2. Description of the Related Art The layout relationship between a burner and a water cooling wall of a boiler furnace is constructed as shown in the plan sectional view of the furnace of FIG. 4 (a) and the side sectional view of the furnace of FIG. 5 (a). And
Fig. 4 shows the heat load distribution curve in the plane cross section of the water cooling wall 3 of the furnace.
FIG. 5 (b) shows a heat load distribution curve in a side cross section of the water cooling wall 3 of the furnace. In a normal case, the furnace central portion a has a large heat load, and the side wall portions a ₁ and a ₂ have a small heat load. In particular, in a plane cross section of the furnace, as shown in FIG. 4A, the fuel such as pulverized coal supplied to the burner 1 has the same pulverized coal mill (not shown) in the burner arrangement direction.

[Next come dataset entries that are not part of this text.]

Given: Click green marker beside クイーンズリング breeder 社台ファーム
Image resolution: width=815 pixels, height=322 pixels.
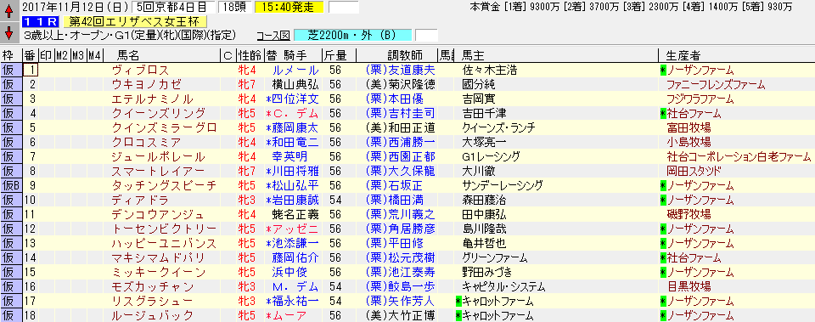Looking at the screenshot, I should 663,113.
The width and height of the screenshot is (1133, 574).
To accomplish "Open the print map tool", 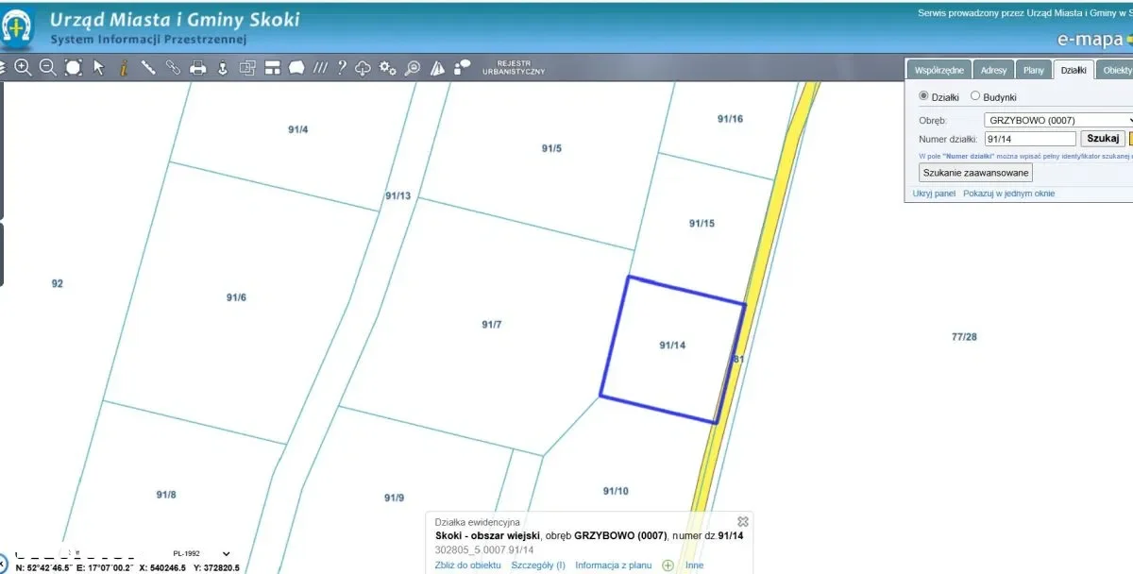I will click(197, 67).
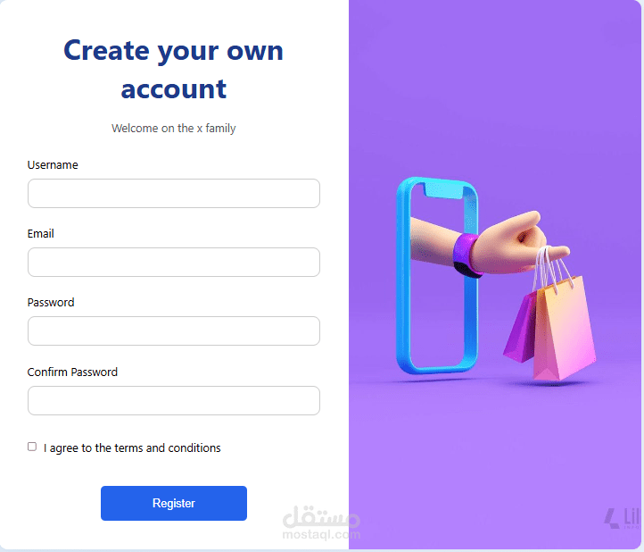644x552 pixels.
Task: Submit the form with Register button
Action: [x=174, y=503]
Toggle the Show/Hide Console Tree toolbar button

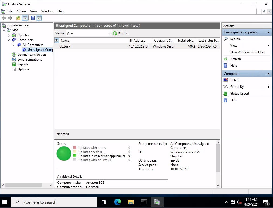[25, 18]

This is because the burner flame temperature is lowered at the corners of the water-cooled wall distant from the central portion of the furnace because they are evenly distributed and supplied from. For this reason, the pressure loss in the tubes varies depending on the difference in the heat absorption amount of each heat transfer tube, the flow rate of the fluid flowing in the tube becomes uneven, and the heat transfer tube is overheated by a heat load exceeding the allowable amount. There was a problem that. Therefore, in the prior art, in order to prevent the flow rate of the fluid flowing in the heat transfer tube from becoming non-uniform, the heat transfer tube forming the water cooling wall of the furnace is made spiral and the flow of the fluid in the tube is adjusted,
Further, as proposed in JP-A-2-293502, a connecting pipe is provided in the header of each heat transfer pipe, and the temperature of the fluid flowing in the connecting pipe is measured, whereby the amount of fuel supplied to each burner is measured. Has been adopted to control the heat load on the water cooling wall to be uniform.

[0003]

In the above-mentioned prior art, when the water cooling wall tube of the furnace is made into a spiral to adjust the flow of fluid in the tube, or when a vertical water cooling wall heat transfer tube is used, the fluid temperature is not affected. In order to suppress the homogenization, a resistor that can adjust the pressure loss is provided for each heat transfer tube, or for heat transfer tubes that are likely to impair fluidity, select the wall thickness and material of the heat transfer tube appropriately. However, a method was adopted to prevent damage to the heat transfer tube. However, these methods have a problem that not only the structure of the water cooling wall becomes complicated but also the equipment cost becomes expensive. Further, the method of controlling the fuel supplied to each burner by measuring the temperature of the fluid inside the communication tube by providing a communication tube at the header of each heat transfer tube detects the temperature of the fluid inside the communication tube. Since it is a method, there is a considerable temperature difference from the actual surface of the heat transfer tube, and it is difficult to sufficiently suppress the non-uniformity of the flow rate of the fluid in the tube. There was a problem that the mechanism became complicated. And, in any of the above-mentioned conventional techniques, there is no consideration for uniformization of heat absorption on the surface of the water cooling wall of the furnace, which causes non-uniformity of the flow rate of the fluid in the heat transfer tube, resulting in overheating of the heat transfer tube. There was a risk of damage.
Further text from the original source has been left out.